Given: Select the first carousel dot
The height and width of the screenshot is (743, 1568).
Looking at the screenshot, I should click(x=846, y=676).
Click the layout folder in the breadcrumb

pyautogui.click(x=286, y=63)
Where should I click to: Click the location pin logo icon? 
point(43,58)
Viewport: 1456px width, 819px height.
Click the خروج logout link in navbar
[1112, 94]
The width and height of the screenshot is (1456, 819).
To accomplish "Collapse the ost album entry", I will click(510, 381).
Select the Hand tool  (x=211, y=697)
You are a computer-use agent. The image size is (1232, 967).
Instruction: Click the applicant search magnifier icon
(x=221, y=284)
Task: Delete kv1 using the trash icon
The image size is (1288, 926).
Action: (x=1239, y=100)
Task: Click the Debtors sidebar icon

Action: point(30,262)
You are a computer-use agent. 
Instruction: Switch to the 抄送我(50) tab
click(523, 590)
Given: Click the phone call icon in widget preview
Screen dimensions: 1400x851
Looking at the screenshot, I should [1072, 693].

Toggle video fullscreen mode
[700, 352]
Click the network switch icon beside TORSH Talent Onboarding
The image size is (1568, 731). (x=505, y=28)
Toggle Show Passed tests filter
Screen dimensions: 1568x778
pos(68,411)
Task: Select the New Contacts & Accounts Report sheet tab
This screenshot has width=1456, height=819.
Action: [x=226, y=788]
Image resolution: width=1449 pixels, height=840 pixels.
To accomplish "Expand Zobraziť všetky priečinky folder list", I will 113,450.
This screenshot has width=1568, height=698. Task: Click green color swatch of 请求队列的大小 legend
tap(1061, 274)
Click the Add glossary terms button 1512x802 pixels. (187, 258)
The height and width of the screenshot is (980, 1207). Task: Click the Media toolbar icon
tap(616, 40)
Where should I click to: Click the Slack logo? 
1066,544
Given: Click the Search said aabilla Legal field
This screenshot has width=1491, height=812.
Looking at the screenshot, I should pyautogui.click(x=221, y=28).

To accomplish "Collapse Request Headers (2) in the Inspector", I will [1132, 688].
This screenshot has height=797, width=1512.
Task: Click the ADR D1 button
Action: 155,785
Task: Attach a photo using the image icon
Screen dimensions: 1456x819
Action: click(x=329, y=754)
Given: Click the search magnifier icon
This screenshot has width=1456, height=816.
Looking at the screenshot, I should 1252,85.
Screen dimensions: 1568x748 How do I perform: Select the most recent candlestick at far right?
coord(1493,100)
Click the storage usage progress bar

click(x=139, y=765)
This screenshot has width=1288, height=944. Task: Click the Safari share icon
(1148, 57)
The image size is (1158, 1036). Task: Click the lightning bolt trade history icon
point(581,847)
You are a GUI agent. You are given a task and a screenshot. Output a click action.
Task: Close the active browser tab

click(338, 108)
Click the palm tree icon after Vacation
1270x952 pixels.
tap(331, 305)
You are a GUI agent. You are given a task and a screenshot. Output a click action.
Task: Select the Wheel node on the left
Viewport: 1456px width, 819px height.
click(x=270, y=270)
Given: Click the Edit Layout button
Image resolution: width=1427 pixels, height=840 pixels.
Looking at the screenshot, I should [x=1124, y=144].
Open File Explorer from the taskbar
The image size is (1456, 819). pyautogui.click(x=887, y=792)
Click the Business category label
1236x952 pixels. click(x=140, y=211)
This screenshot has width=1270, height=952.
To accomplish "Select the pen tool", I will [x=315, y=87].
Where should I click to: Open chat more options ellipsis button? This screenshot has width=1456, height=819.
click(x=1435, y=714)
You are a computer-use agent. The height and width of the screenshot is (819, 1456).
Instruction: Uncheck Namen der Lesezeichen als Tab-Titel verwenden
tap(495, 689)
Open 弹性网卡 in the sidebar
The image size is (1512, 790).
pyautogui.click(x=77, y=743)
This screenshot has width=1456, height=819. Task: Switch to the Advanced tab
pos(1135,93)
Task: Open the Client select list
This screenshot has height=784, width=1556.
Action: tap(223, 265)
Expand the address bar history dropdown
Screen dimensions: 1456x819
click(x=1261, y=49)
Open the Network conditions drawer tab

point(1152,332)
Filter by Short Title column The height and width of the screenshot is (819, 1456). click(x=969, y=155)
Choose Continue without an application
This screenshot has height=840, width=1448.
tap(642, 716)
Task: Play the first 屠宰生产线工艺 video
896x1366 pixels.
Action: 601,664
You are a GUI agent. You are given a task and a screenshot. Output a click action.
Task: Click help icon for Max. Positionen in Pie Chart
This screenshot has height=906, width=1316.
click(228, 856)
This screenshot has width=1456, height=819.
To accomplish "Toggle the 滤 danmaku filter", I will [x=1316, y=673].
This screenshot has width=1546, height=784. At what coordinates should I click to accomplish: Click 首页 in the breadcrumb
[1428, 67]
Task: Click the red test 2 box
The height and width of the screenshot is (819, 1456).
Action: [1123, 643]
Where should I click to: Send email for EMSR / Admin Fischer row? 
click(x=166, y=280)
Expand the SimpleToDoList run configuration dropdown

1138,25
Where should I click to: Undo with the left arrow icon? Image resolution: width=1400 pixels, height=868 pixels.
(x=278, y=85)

What you have to do: In full and without edits, return the listing.

Solution for this exercise:
Given: Select the first carousel dot
The height and width of the screenshot is (743, 1568).
Looking at the screenshot, I should click(x=846, y=676).
Click the layout folder in the breadcrumb

pyautogui.click(x=286, y=63)
Where should I click to: Click the location pin logo icon? 
point(43,58)
Viewport: 1456px width, 819px height.
Click the خروج logout link in navbar
[1112, 94]
The width and height of the screenshot is (1456, 819).
To accomplish "Collapse the ost album entry", I will click(510, 381).
Select the Hand tool  (x=211, y=697)
You are a computer-use agent. The image size is (1232, 967).
Instruction: Click the applicant search magnifier icon
(x=221, y=284)
Task: Delete kv1 using the trash icon
The image size is (1288, 926).
Action: (x=1239, y=100)
Task: Click the Debtors sidebar icon

Action: point(30,262)
You are a computer-use agent. 
Instruction: Switch to the 抄送我(50) tab
click(523, 590)
Given: Click the phone call icon in widget preview
Screen dimensions: 1400x851
Looking at the screenshot, I should [1072, 693].

Toggle video fullscreen mode
[700, 352]
Click the network switch icon beside TORSH Talent Onboarding
The image size is (1568, 731). (x=505, y=28)
Toggle Show Passed tests filter
Screen dimensions: 1568x778
pos(68,411)
Task: Select the New Contacts & Accounts Report sheet tab
This screenshot has width=1456, height=819.
Action: [x=226, y=788]
Image resolution: width=1449 pixels, height=840 pixels.
To accomplish "Expand Zobraziť všetky priečinky folder list", I will 113,450.
This screenshot has width=1568, height=698. Task: Click green color swatch of 请求队列的大小 legend
tap(1061, 274)
Click the Add glossary terms button 1512x802 pixels. (187, 258)
The height and width of the screenshot is (980, 1207). Task: Click the Media toolbar icon
tap(616, 40)
Where should I click to: Click the Slack logo? 
1066,544
Given: Click the Search said aabilla Legal field
This screenshot has width=1491, height=812.
Looking at the screenshot, I should pyautogui.click(x=221, y=28).

To accomplish "Collapse Request Headers (2) in the Inspector", I will [1132, 688].
This screenshot has height=797, width=1512.
Task: Click the ADR D1 button
Action: 155,785
Task: Attach a photo using the image icon
Screen dimensions: 1456x819
Action: click(x=329, y=754)
Given: Click the search magnifier icon
This screenshot has width=1456, height=816.
Looking at the screenshot, I should 1252,85.
Screen dimensions: 1568x748 How do I perform: Select the most recent candlestick at far right?
coord(1493,100)
Click the storage usage progress bar

click(x=139, y=765)
This screenshot has width=1288, height=944. Task: Click the Safari share icon
(1148, 57)
The image size is (1158, 1036). Task: Click the lightning bolt trade history icon
point(581,847)
You are a GUI agent. You are given a task and a screenshot. Output a click action.
Task: Close the active browser tab

click(338, 108)
Click the palm tree icon after Vacation
1270x952 pixels.
tap(331, 305)
You are a GUI agent. You are given a task and a screenshot. Output a click action.
Task: Select the Wheel node on the left
Viewport: 1456px width, 819px height.
click(x=270, y=270)
Given: Click the Edit Layout button
Image resolution: width=1427 pixels, height=840 pixels.
Looking at the screenshot, I should [x=1124, y=144].
Open File Explorer from the taskbar
The image size is (1456, 819). pyautogui.click(x=887, y=792)
Click the Business category label
1236x952 pixels. click(x=140, y=211)
This screenshot has width=1270, height=952.
To accomplish "Select the pen tool", I will [x=315, y=87].
Where should I click to: Open chat more options ellipsis button? This screenshot has width=1456, height=819.
click(x=1435, y=714)
You are a computer-use agent. The height and width of the screenshot is (819, 1456).
Instruction: Uncheck Namen der Lesezeichen als Tab-Titel verwenden
tap(495, 689)
Open 弹性网卡 in the sidebar
The image size is (1512, 790).
pyautogui.click(x=77, y=743)
This screenshot has width=1456, height=819. Task: Switch to the Advanced tab
pos(1135,93)
Task: Open the Client select list
This screenshot has height=784, width=1556.
Action: tap(223, 265)
Expand the address bar history dropdown
Screen dimensions: 1456x819
click(x=1261, y=49)
Open the Network conditions drawer tab

point(1152,332)
Filter by Short Title column The height and width of the screenshot is (819, 1456). click(x=969, y=155)
Choose Continue without an application
This screenshot has height=840, width=1448.
tap(642, 716)
Task: Play the first 屠宰生产线工艺 video
896x1366 pixels.
Action: 601,664
You are a GUI agent. You are given a task and a screenshot. Output a click action.
Task: Click help icon for Max. Positionen in Pie Chart
This screenshot has height=906, width=1316.
click(228, 856)
This screenshot has width=1456, height=819.
To accomplish "Toggle the 滤 danmaku filter", I will [x=1316, y=673].
This screenshot has width=1546, height=784. At what coordinates should I click to accomplish: Click 首页 in the breadcrumb
[1428, 67]
Task: Click the red test 2 box
The height and width of the screenshot is (819, 1456).
Action: [1123, 643]
Where should I click to: Send email for EMSR / Admin Fischer row? 
click(x=166, y=280)
Expand the SimpleToDoList run configuration dropdown

1138,25
Where should I click to: Undo with the left arrow icon? Image resolution: width=1400 pixels, height=868 pixels.
(x=278, y=85)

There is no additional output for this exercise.